DATA SUPPLIED

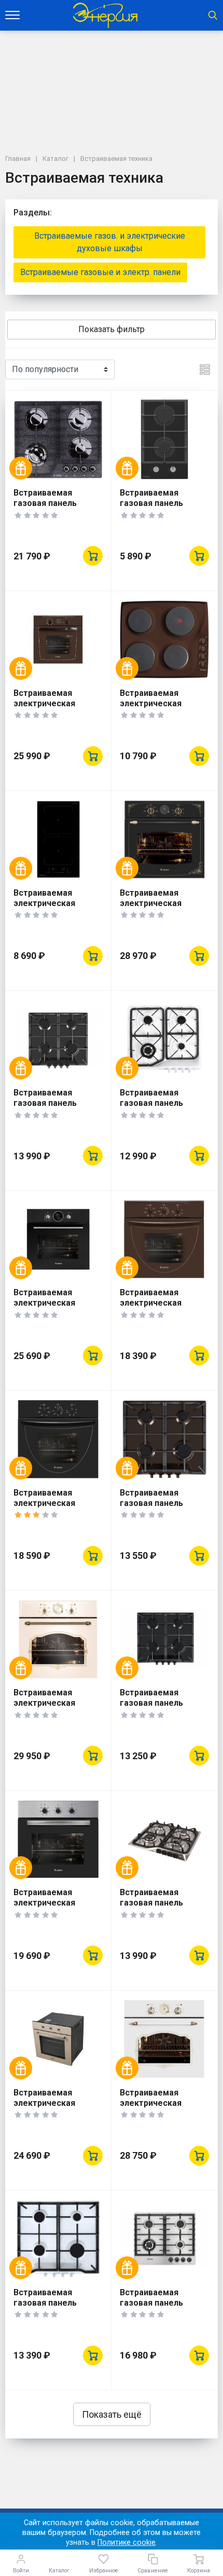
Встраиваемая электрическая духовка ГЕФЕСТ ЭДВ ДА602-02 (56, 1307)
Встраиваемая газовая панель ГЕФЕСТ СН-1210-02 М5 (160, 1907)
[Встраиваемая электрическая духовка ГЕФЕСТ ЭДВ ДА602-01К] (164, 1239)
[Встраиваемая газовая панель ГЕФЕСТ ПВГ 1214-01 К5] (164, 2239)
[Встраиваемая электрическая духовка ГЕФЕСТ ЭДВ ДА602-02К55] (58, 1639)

==

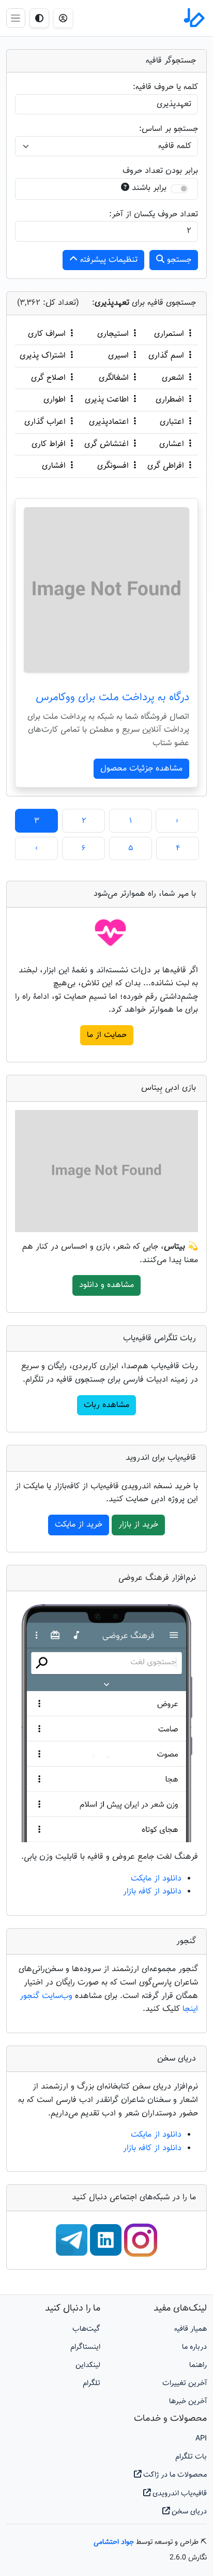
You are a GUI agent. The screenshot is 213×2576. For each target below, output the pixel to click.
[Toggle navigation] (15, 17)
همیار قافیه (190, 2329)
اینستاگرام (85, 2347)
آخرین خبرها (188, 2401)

WORK INSTRUCTIONS
Within the material above, extract exactly the lines that start at the line containing "[Встраиваемая электрическая духовка ГЕФЕСТ ЭДВ ДА602-01К]" and stop after the line containing "[Встраиваемая электрическая духовка ГЕФЕСТ ЭДВ ДА602-02К55]", and only those.

EXERCISE RESPONSE
[Встраиваемая электрическая духовка ГЕФЕСТ ЭДВ ДА602-01К] (164, 1239)
[Встраиваемая газовая панель ГЕФЕСТ ПВГ 1214-01 К5] (164, 2239)
[Встраиваемая электрическая духовка ГЕФЕСТ ЭДВ ДА602-02К55] (58, 1639)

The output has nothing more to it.